*SOURCE TEXT:*
- Opening Delimiter -

A strictly competitive view of evolution would have a hard time explaining this.  Why would a selfish gene lend us, via evolution, the ability to outlive our fertility?   Of course, some mutations arise spontaneously, randomly, without any survival benefit.  Menopause could be an evolutionary fluke, a random cosmic joke with no particular usefulness to us.  (I admit, sometimes, in the grip of a migraine, it does feel that way to me.)

But it’s not the likeliest explanation.

It turns out, one way evolution can favor cooperation is through altruism.  Our selfish genes can actually select for altruism–for putting the good of others ahead of our own; for caring for one another as members of the same family, tribe, or species, rather than caring for ourselves and our direct descendants alone.

When I help a member of my family to survive, I help at least some portion of my own genes to survive.  After all, I share many genes with my cousins, and even more with my brother.   When I help them, I help some of my own genes to survive into the future.  Likewise, when I help a member of my tribe… or my species… or actually, any living creature on the earth, though we’re less and less genetically related the further out we go.

- Closing Delimiter -

*WHAT YOU WILL DO:*
In the passage on evolution and altruism, what is one way evolution can favor cooperation? You can ignore the listing that comes next.

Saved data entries

- Opening Delimiter -

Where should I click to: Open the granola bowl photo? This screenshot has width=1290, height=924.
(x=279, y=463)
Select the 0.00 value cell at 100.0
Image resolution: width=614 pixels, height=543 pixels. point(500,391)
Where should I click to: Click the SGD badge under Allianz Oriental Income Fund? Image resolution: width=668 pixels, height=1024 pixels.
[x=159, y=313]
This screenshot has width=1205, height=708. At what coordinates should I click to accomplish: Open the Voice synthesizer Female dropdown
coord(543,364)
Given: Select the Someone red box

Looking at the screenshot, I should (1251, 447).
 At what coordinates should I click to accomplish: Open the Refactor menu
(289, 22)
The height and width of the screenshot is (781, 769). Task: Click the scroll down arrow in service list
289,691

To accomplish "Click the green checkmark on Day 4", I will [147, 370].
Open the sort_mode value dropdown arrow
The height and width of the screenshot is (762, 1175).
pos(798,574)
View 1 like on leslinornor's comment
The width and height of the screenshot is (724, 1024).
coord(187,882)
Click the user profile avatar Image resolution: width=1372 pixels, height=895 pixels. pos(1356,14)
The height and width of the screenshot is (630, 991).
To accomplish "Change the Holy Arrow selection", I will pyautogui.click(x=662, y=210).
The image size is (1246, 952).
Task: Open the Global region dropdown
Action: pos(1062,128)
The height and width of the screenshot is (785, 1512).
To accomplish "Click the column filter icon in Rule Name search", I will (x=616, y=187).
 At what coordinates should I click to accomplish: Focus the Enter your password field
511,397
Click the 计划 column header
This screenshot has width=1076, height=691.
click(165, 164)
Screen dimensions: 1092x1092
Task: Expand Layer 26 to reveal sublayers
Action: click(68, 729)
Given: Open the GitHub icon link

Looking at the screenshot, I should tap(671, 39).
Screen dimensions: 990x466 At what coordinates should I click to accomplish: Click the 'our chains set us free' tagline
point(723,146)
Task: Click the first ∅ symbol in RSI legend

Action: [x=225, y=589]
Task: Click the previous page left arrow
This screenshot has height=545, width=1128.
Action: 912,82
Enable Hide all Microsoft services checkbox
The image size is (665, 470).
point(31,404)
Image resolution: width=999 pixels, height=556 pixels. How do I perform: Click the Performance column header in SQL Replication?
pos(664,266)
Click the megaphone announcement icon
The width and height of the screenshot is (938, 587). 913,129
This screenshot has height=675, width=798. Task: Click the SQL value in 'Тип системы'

- Closing Delimiter -

*OUTPUT:*
Through altruism.